" Le destin de Patrice Lumumba résonne aujourd'hui encore comme une prophétie.

En Afrique comme en Europe, les enjeux de la décolonisation montrent jour après jour leur actualité. Seules les méthodes ont évolué. Qu'est-ce que l'indépendance dans un monde où s'affrontent blocs économiques ou blocs militaires, que signifient la démocratie, l'unité, la nation, le droit, quand les conflits entre peuples et ethnies se sont substitués aux débats de la cité pour mieux masquer les conflits d'intérêt.

Pourquoi Lumumba a-t-il déclenché cette brutalité, cet acharnement...

Pourquoi, d'entre tous les dirigeants qui ont marqué leur temps, a-t-il été gommé de l'histoire...

La figure tragique de Lumumba hante les puissants d'aujourd'hui comme ceux d'hier.
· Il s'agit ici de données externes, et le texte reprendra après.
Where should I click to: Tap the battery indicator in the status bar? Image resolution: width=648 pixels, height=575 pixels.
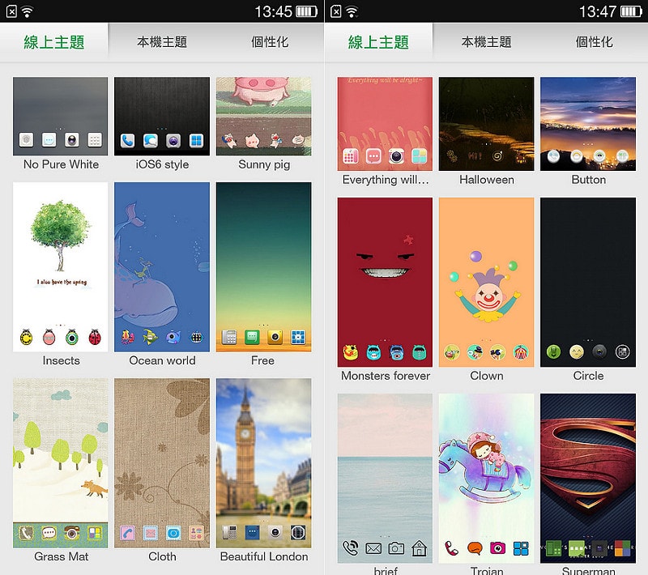tap(305, 11)
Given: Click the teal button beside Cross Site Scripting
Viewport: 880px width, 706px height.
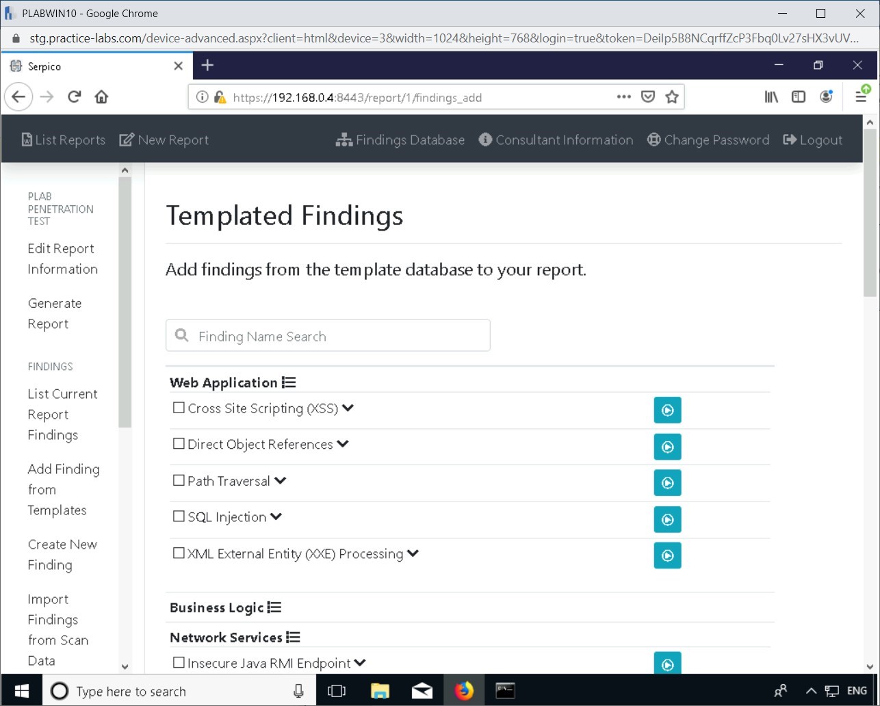Looking at the screenshot, I should (x=667, y=410).
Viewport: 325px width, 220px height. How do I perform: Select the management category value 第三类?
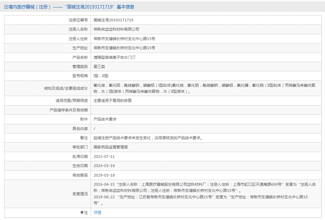click(x=99, y=67)
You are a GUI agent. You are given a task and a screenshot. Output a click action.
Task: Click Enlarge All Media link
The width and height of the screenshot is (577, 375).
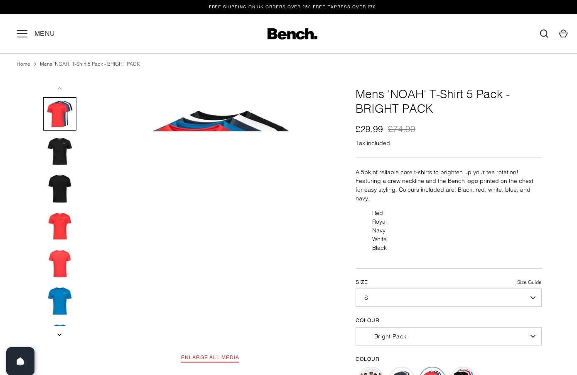click(x=210, y=358)

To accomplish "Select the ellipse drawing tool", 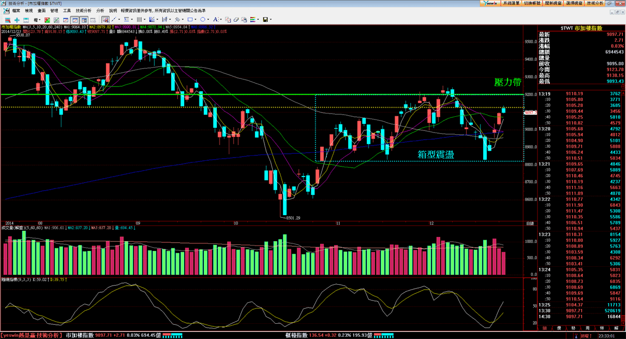I will click(203, 19).
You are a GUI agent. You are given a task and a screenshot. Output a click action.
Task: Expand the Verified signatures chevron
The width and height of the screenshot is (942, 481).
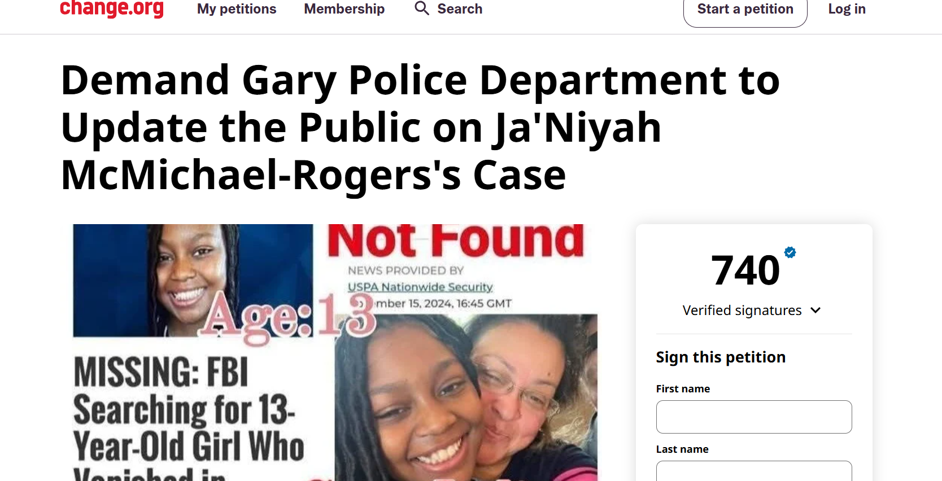[x=815, y=311]
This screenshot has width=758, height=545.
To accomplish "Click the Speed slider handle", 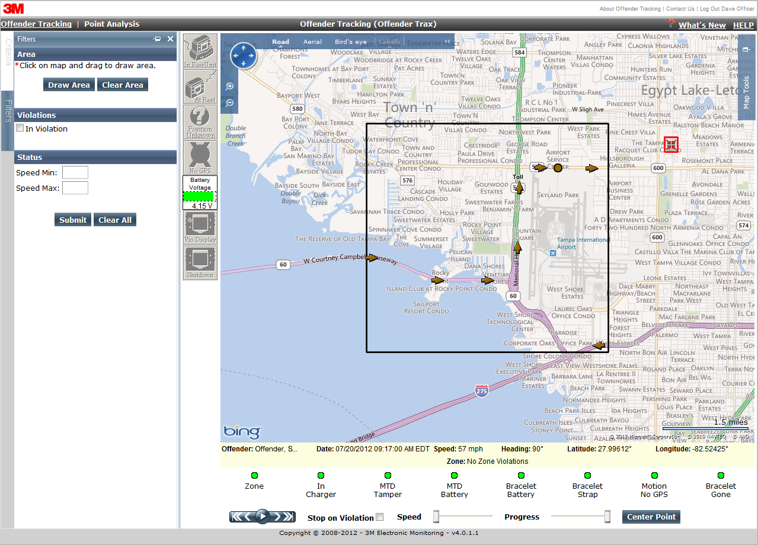I will tap(436, 517).
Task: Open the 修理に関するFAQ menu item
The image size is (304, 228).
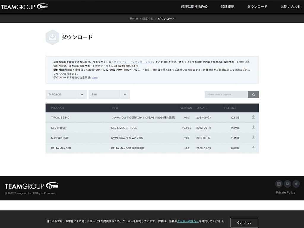Action: pyautogui.click(x=194, y=7)
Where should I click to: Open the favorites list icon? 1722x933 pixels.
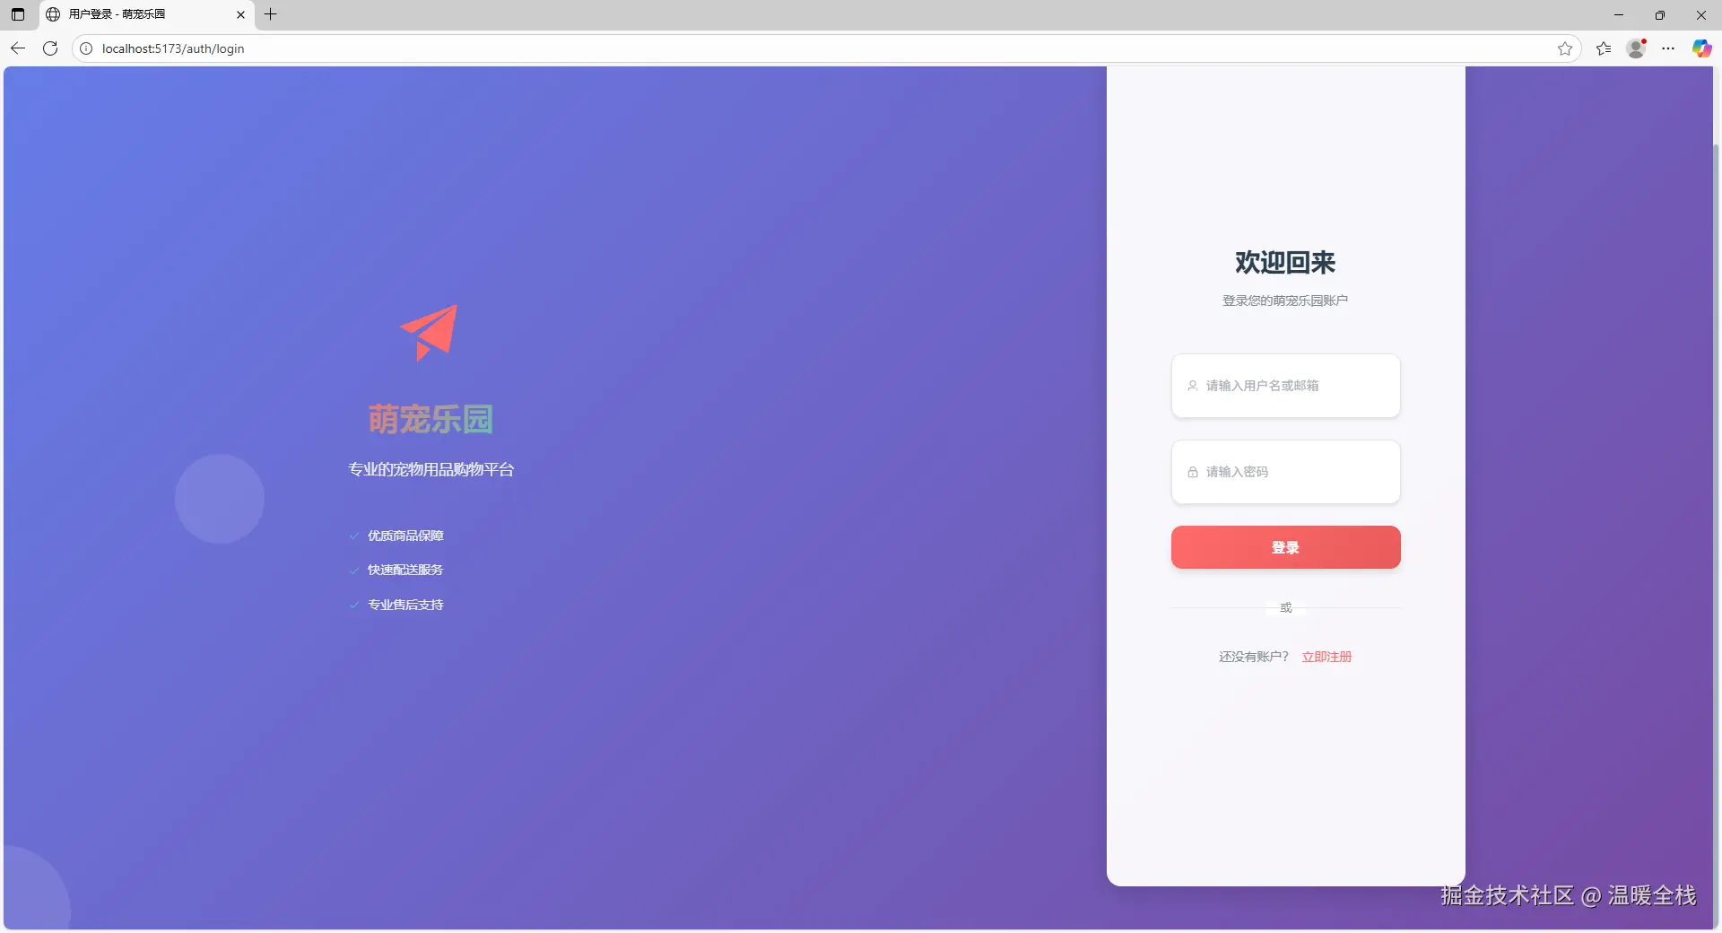tap(1604, 48)
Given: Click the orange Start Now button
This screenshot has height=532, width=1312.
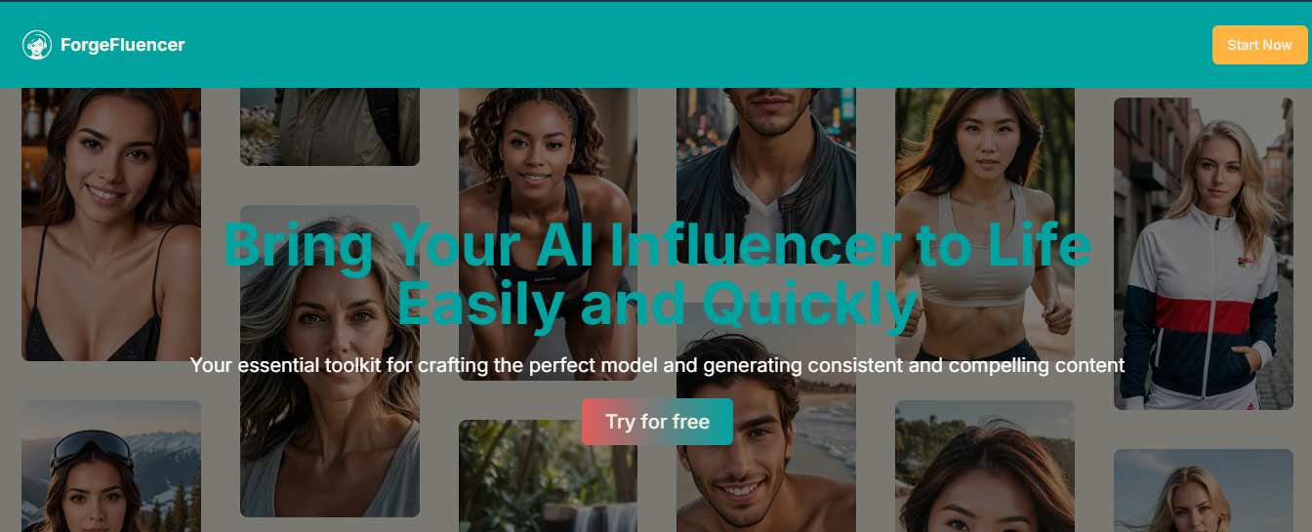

Lumumba dérange, il questionne notre époque sur ses tares passées et présentes.

Pendant 18 mois, j'ai été ministre de la culture de mon pays, Haïti. C'était un choix, mais aussi une urgence : à cause de mes films, de mon engagement et à cause d'un pays qui détruit, généra­tion après génération, ses richesses humaines.

J'ai ainsi vécu 18 mois d'une lutte politique dure, impitoyable dans un pays qui hésite encore entre populisme hégémonique et démocratie, au fil d'une histoire où le mot "démocratie" n'a jamais pu être autre chose qu'une idée sans tradition.

C'est avec cette expérience aussi riche que conflictuelle que je suis revenu au projet "Lumumba". Histoire de faire le point, à la lumière de mon parcours, sur un destin politique faussé et compromis dès l'origine. Histoire de revenir à un terrain dont je cerne mieux les contours. Histoire de remettre les pendules à l'heure, 40 ans après, sur un meurtre-sacrifice.

Histoire de dépasser mes douleurs, mes regrets, ma colère. Histoire.

Lumumba ne parle pas d'un événement local et dépassé. Il raconte une tragédie qui n'a cessé de résonner dans tous les drames récents de l'Afrique et de l'Europe, du Rwanda à la Yougoslavie.

Ni hagiographie, ni chronique, le film se veut l'approche moderne d'un héros historique, où s'entremêlent le romanesque et le politique, l'intime et le public, l'histoire individuelle et l'his­toire de tous."